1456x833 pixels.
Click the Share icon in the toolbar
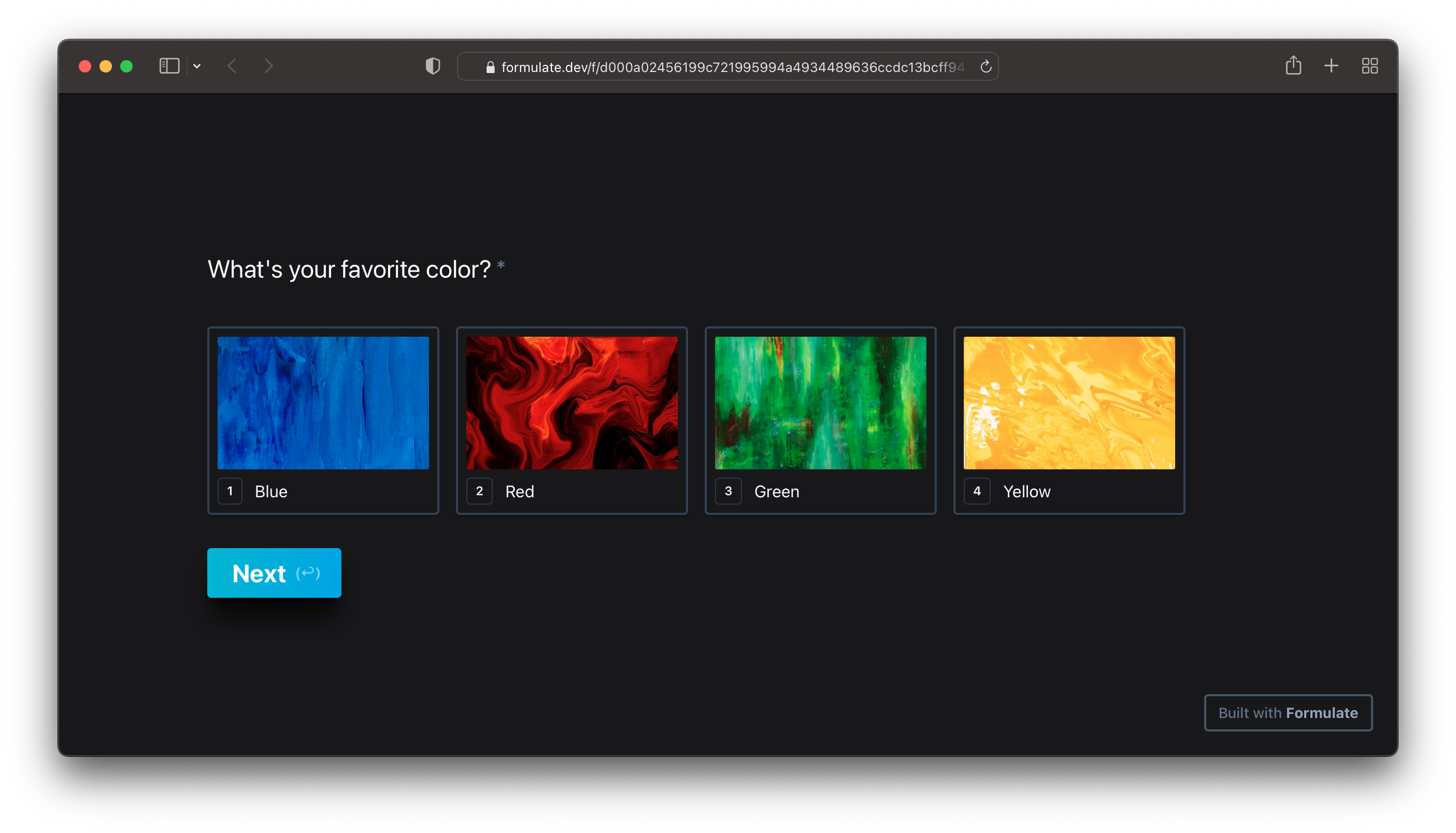point(1293,66)
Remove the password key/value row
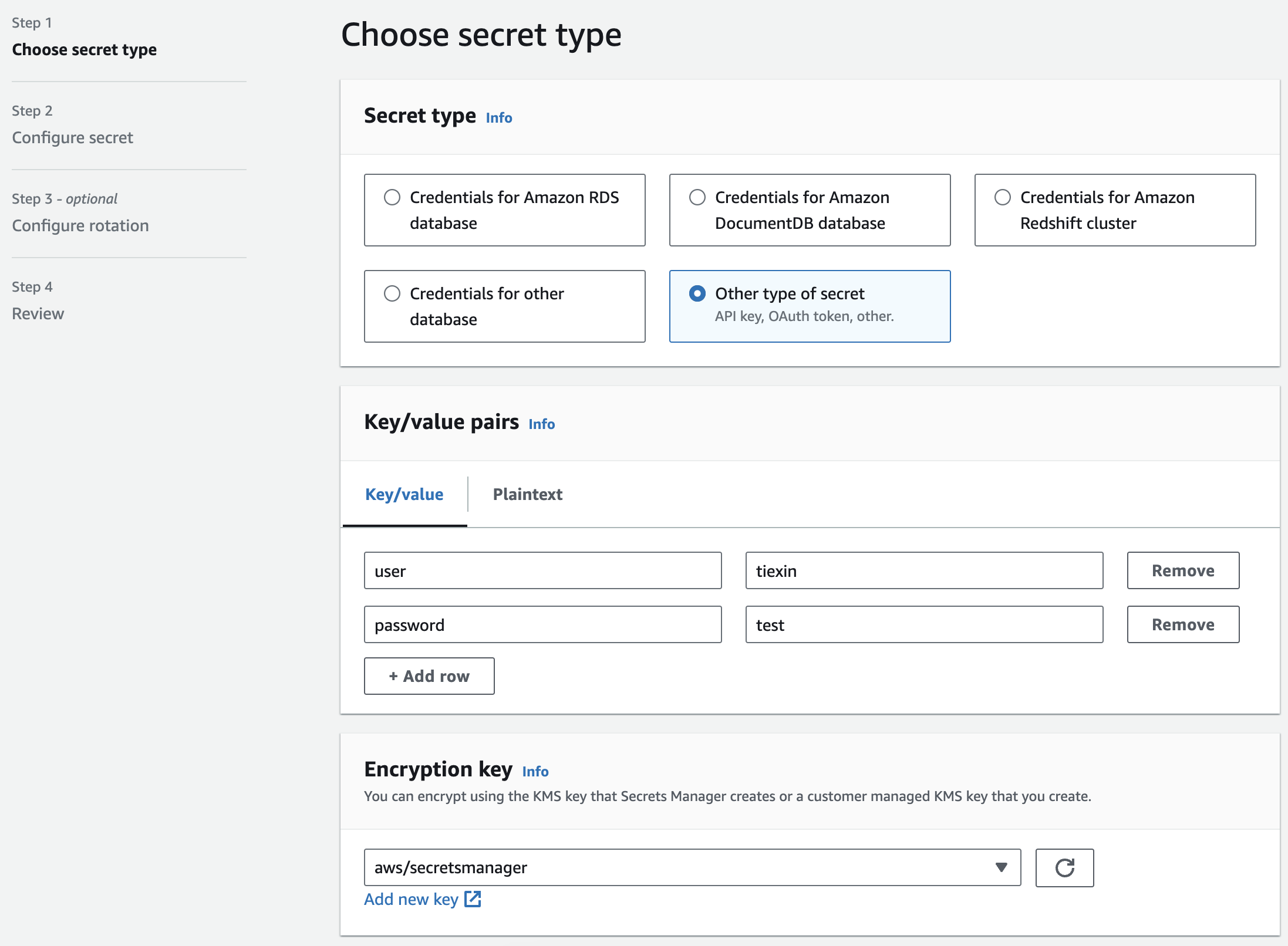Image resolution: width=1288 pixels, height=946 pixels. [1182, 624]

▶ _BRIEF_: Nothing but the lines from the line containing "Click the Share icon in the toolbar" through the end of the data, both ends included, is to be reproduced, exactly as written and without the pictures.

▶ _WRITTEN ANSWER_:
Click the Share icon in the toolbar
point(1293,66)
Remove the password key/value row
Image resolution: width=1288 pixels, height=946 pixels. [1182, 624]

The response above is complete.